* Source records *

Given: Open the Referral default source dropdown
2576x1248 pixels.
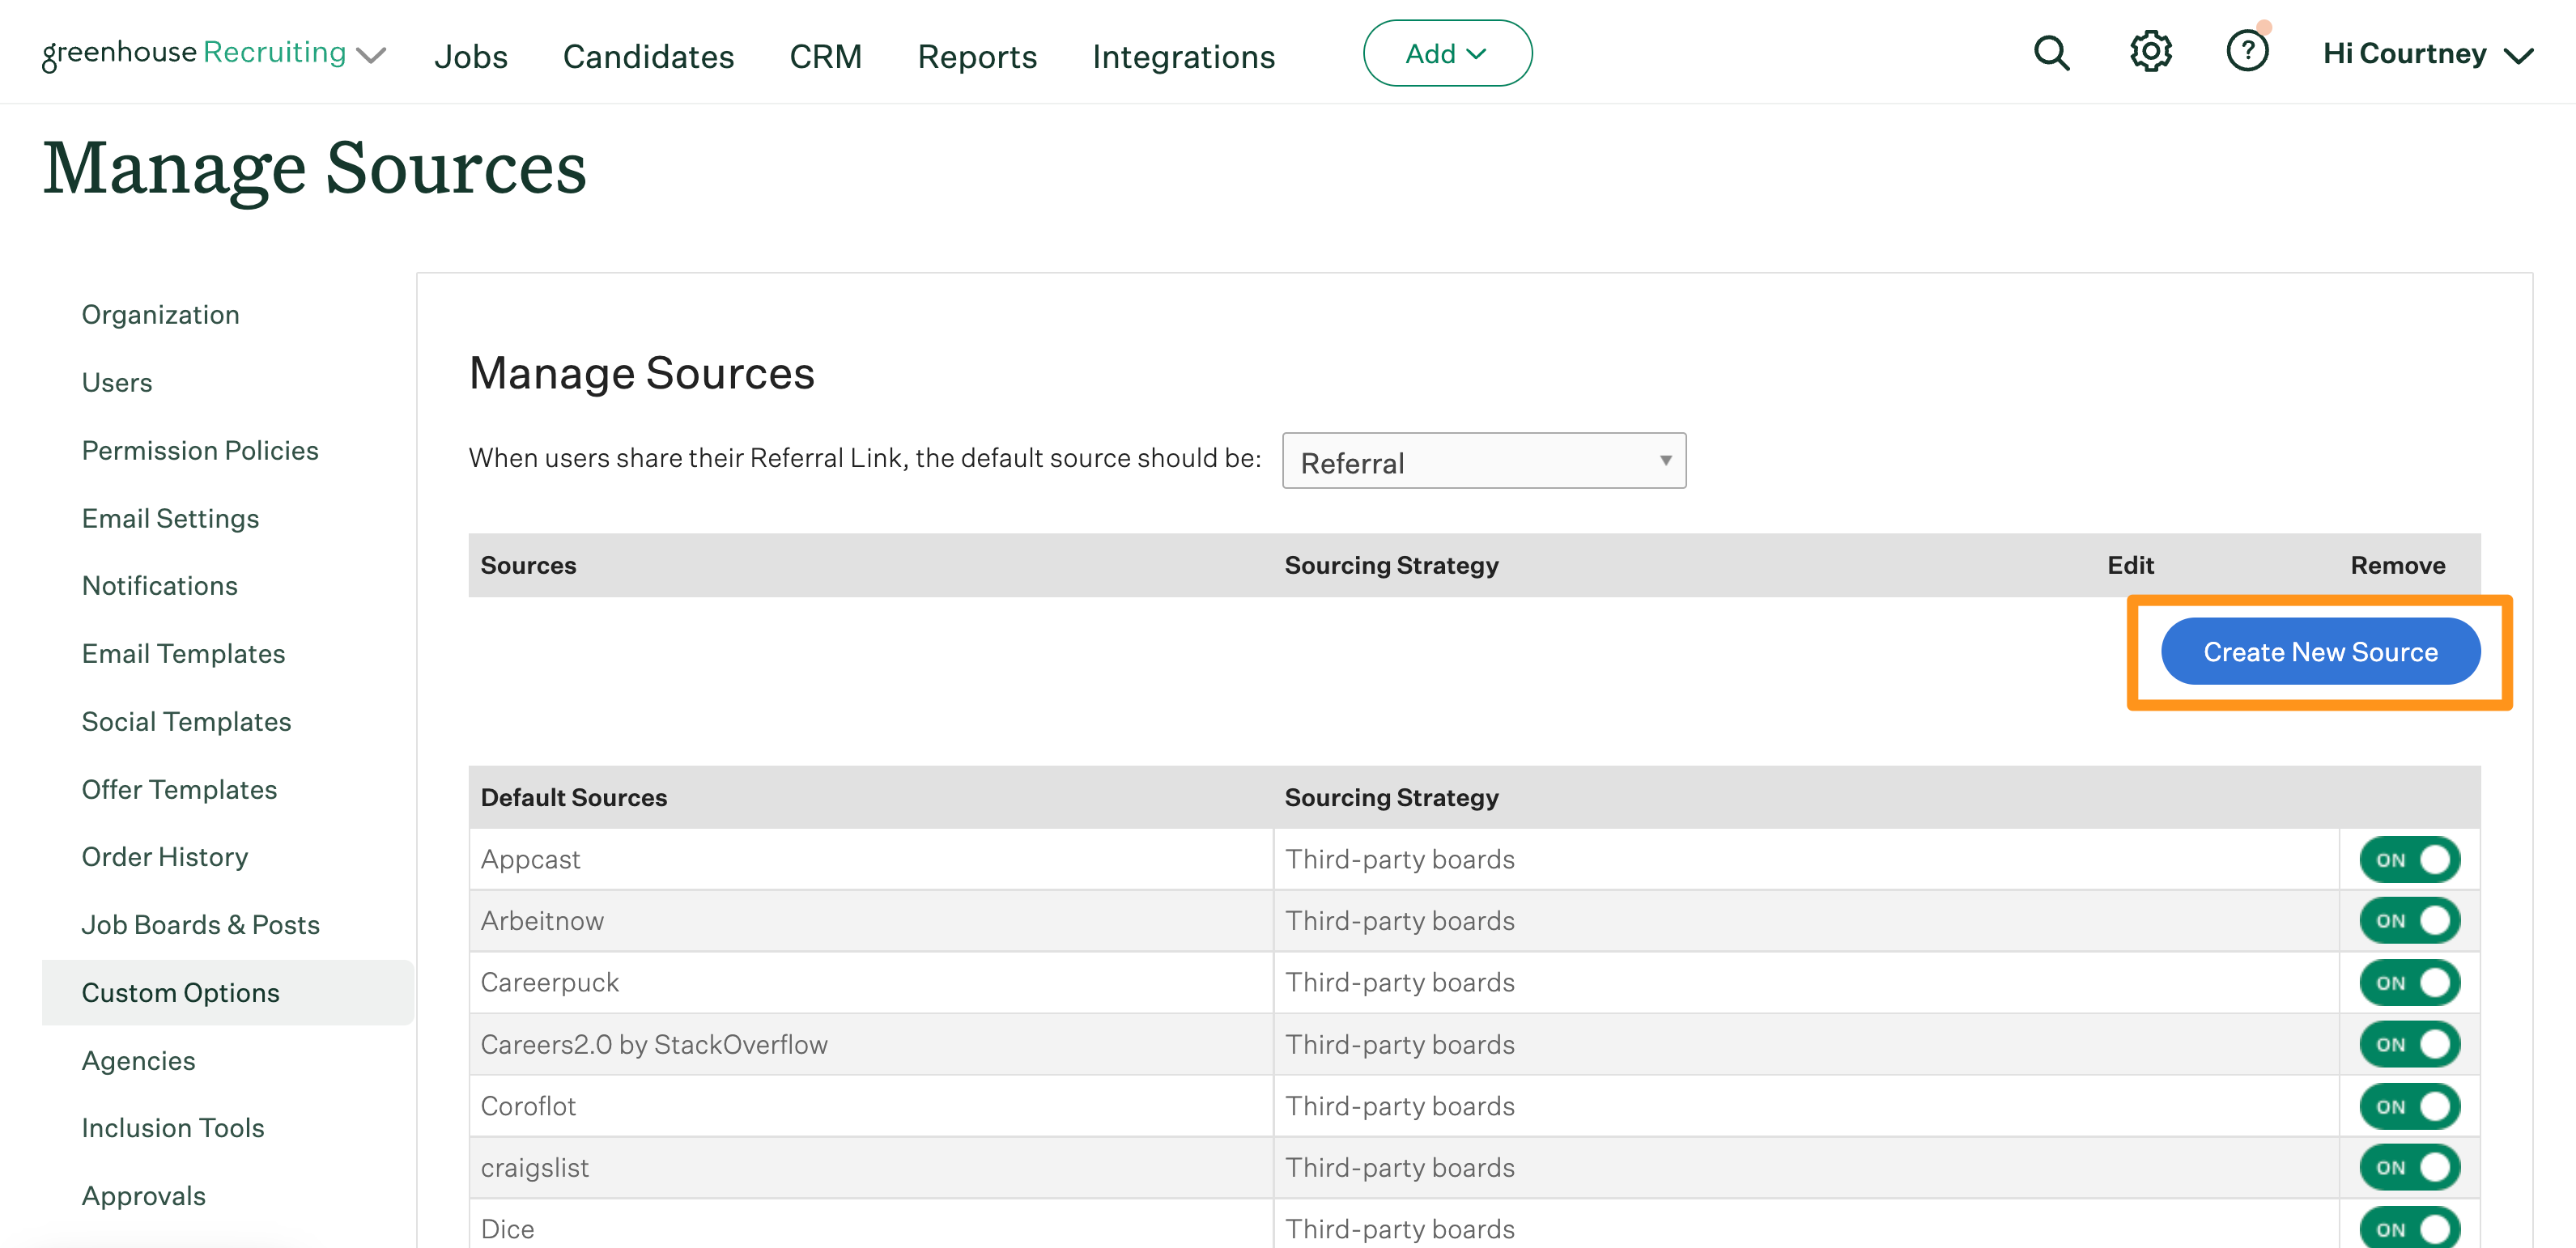Looking at the screenshot, I should pos(1483,461).
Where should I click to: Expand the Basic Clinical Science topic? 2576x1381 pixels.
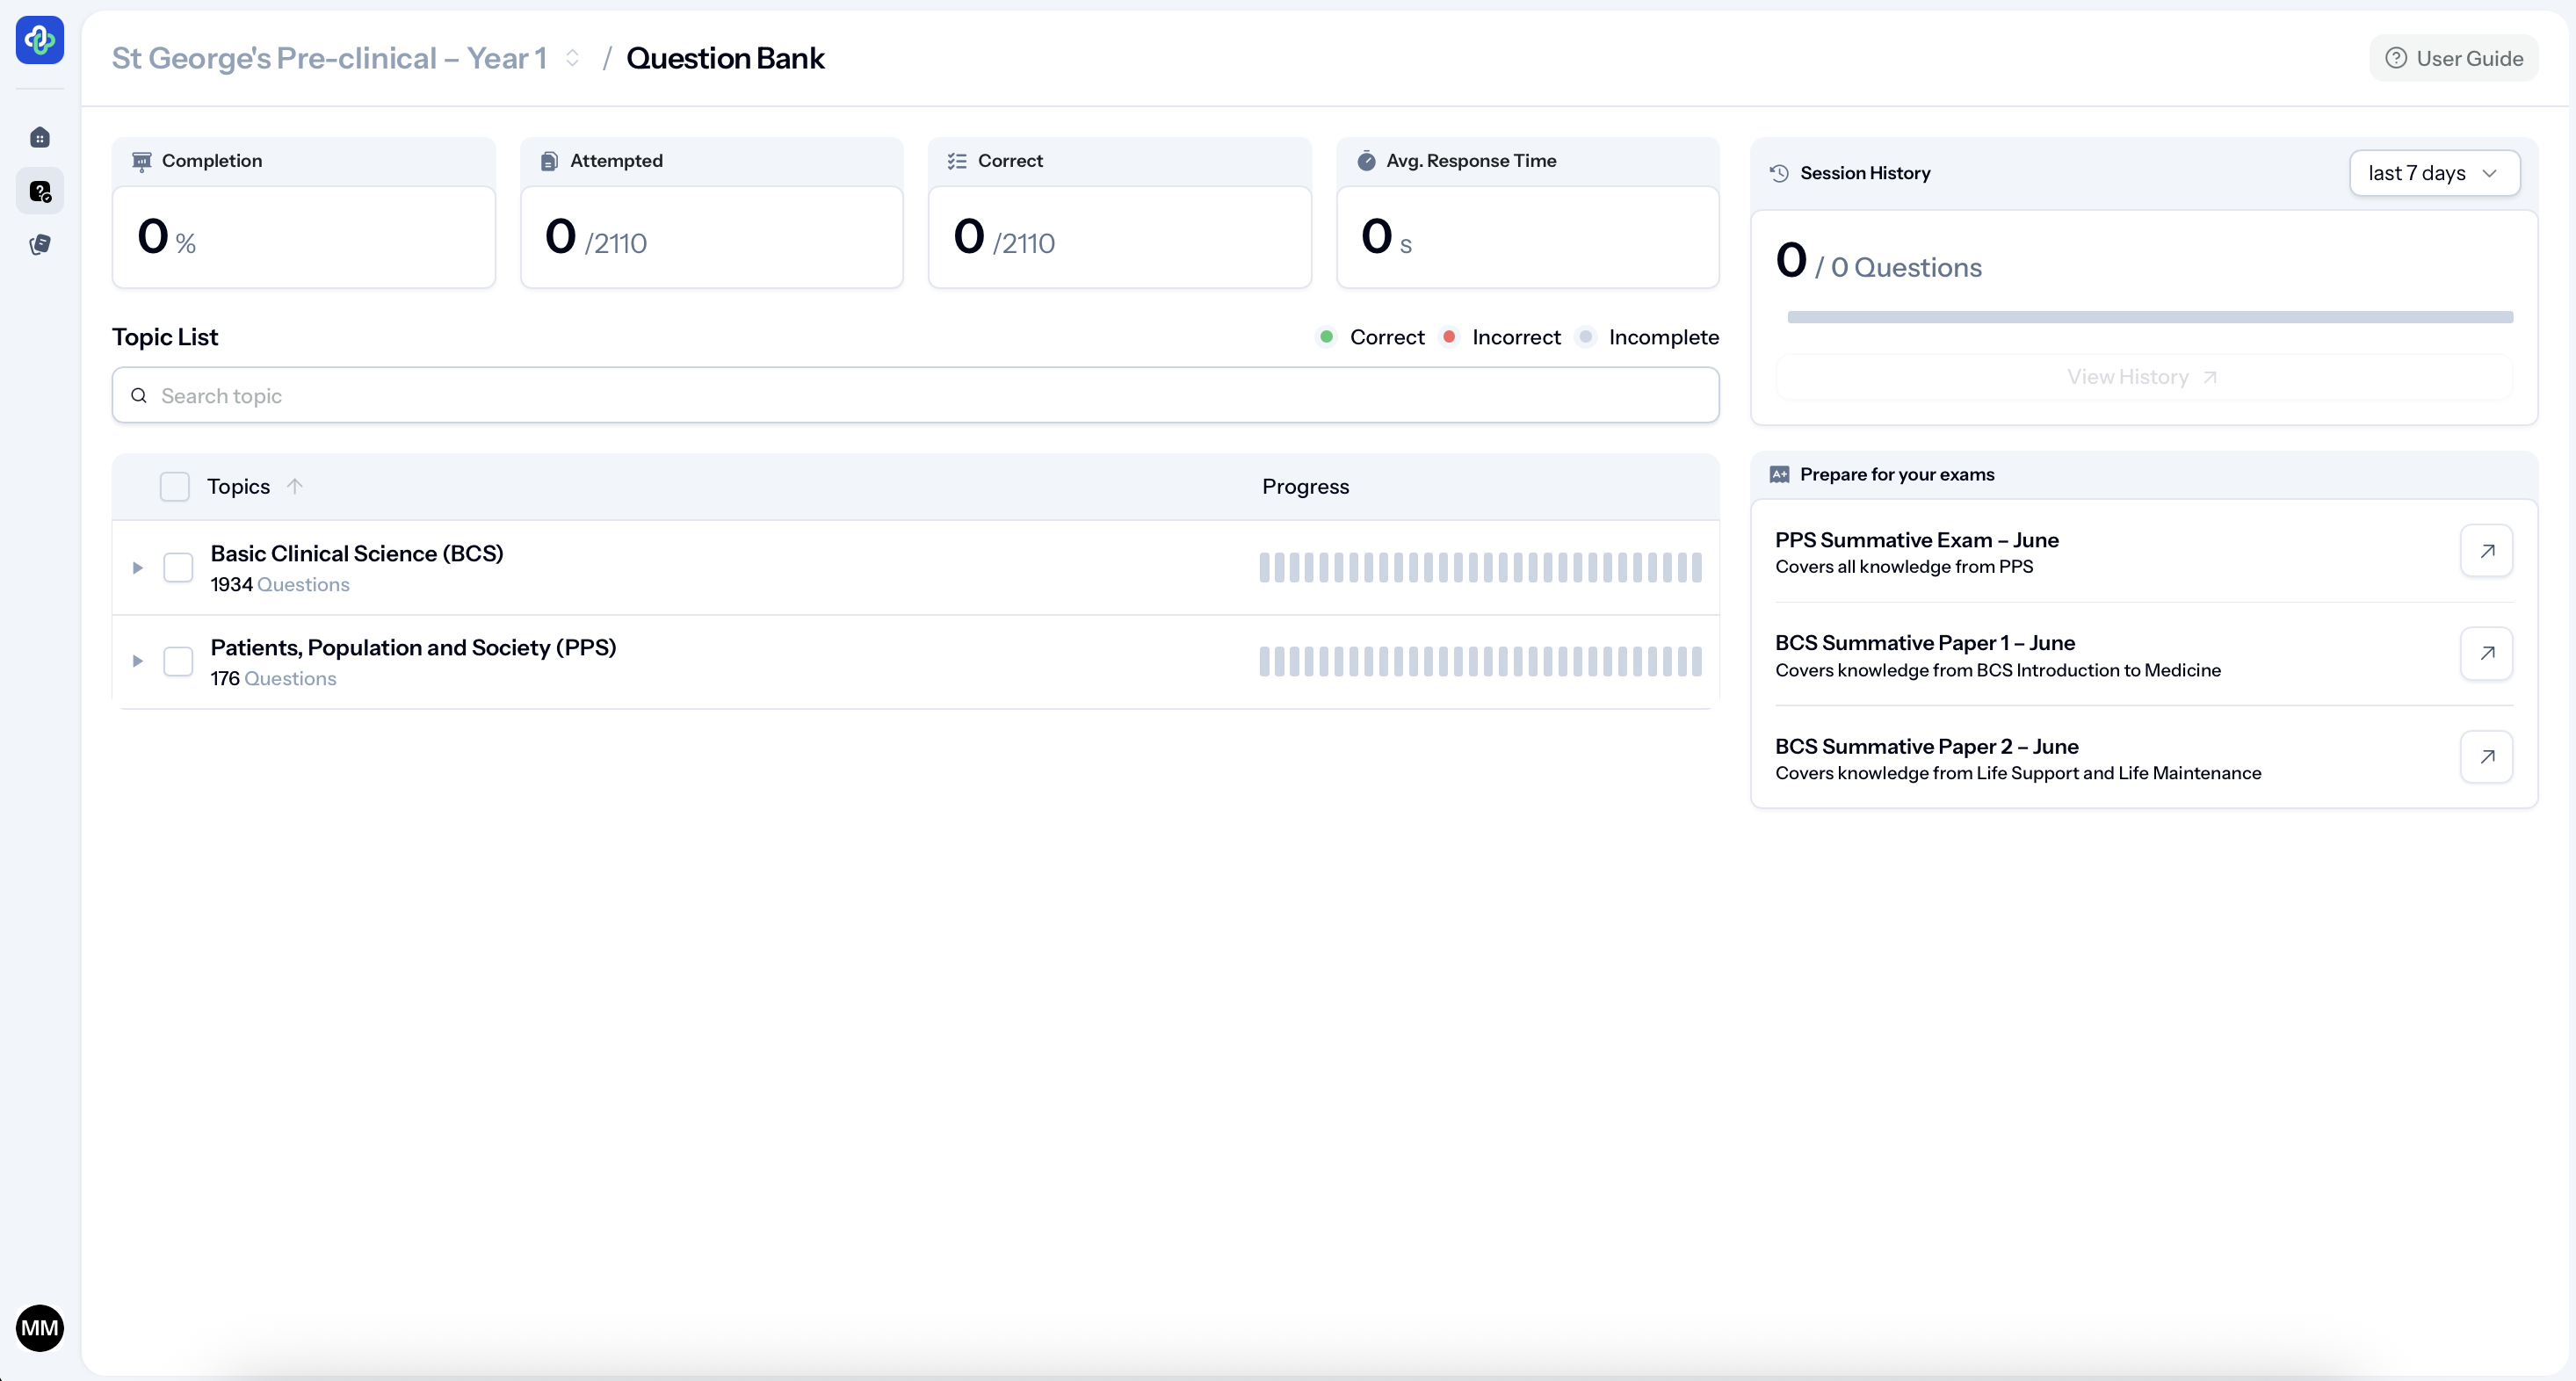tap(138, 567)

* Task details *
Your answer should be the lines above from the one that contains "2576x1248 pixels." through the last, set down exactly, with the pictures removed.

* Written response *
2576x1248 pixels.
Looking at the screenshot, I should pos(1483,461).
Where should I click to: Expand the Basic Clinical Science topic? 2576x1381 pixels.
tap(138, 567)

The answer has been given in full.